The American Academy of Sleep Medicine, the largest physician-based organization for sleep medicine, recently put out their first recommendations for what is the right amount of sleep. It advises that adults get at least seven hours every night based on research on the link between inadequate sleep and a number of poor health outcomes.
Although most of us already know that we should get at least seven hours of sleep, a study last month suggested that Americans are creeping down to that cutoff. The average amount of sleep that they reported getting a night has dropped from 7.4 hours in 1985 to 7.29 hours in 1990 to 7.18 in 2004 and 2012.
    The Centers for Disease Control and Prevention, which requested and helped support the development of the current recommendations, has called not getting enough sleep a public health epidemic.
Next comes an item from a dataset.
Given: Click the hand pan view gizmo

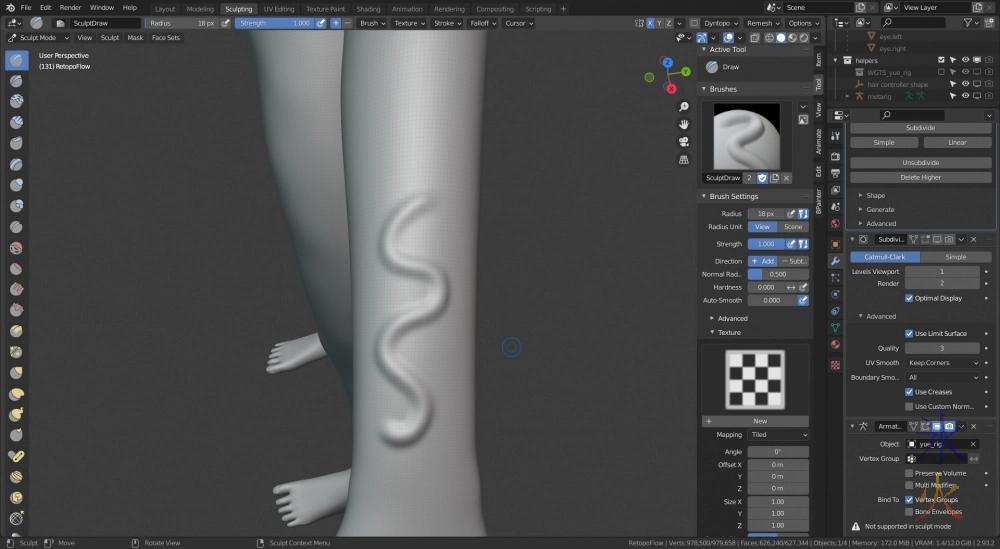Looking at the screenshot, I should click(x=684, y=124).
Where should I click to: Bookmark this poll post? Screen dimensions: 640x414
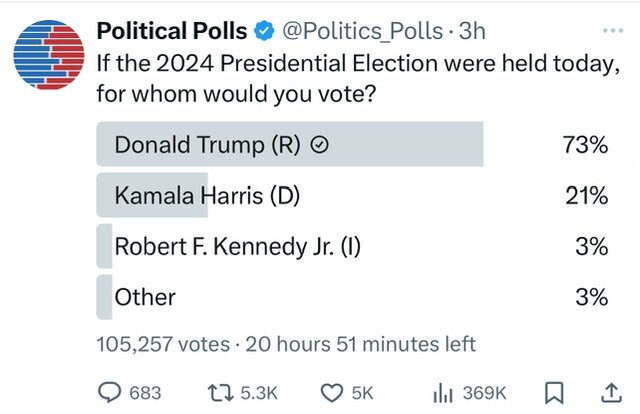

    For many aspects of health, "it was quite clear that seven to nine hours was good," said Dr. Nathaniel F. Watson, president of the American Academy of Sleep Medicine and a professor of neurology at University of Washington. Watson led the panel of experts that wrote the recommendations. The group looked at more than 300 studies.
    Getting only six hours of sleep a night or less was associated with setbacks in performance, including mental alertness and driving ability, and increased risk of heart attack, stroke, diabetes and obesity, Watson said.
    There were not enough studies looking at the health of people who got between six and seven hours of sleep or more than nine hours to know how their health fared.
    The panel did not put an upper cutoff on the amount of sleep a person should get because, in addition to the lack of evidence, "there are instances where a person might sleep longer if they are recovering from a sleep debt or illness, and we had trouble coming up with a biological way that sleep would be bad for you," Watson said.
    Although there have been reports that sleeping nine hours or more a night is associated with increased risk of death, that link probably has more to do with the fact that the people who slept a lot had underlying illnesses that ultimately did them in, said James Gangwisch, a sleep researcher at Columbia University who helped develop the current recommendations.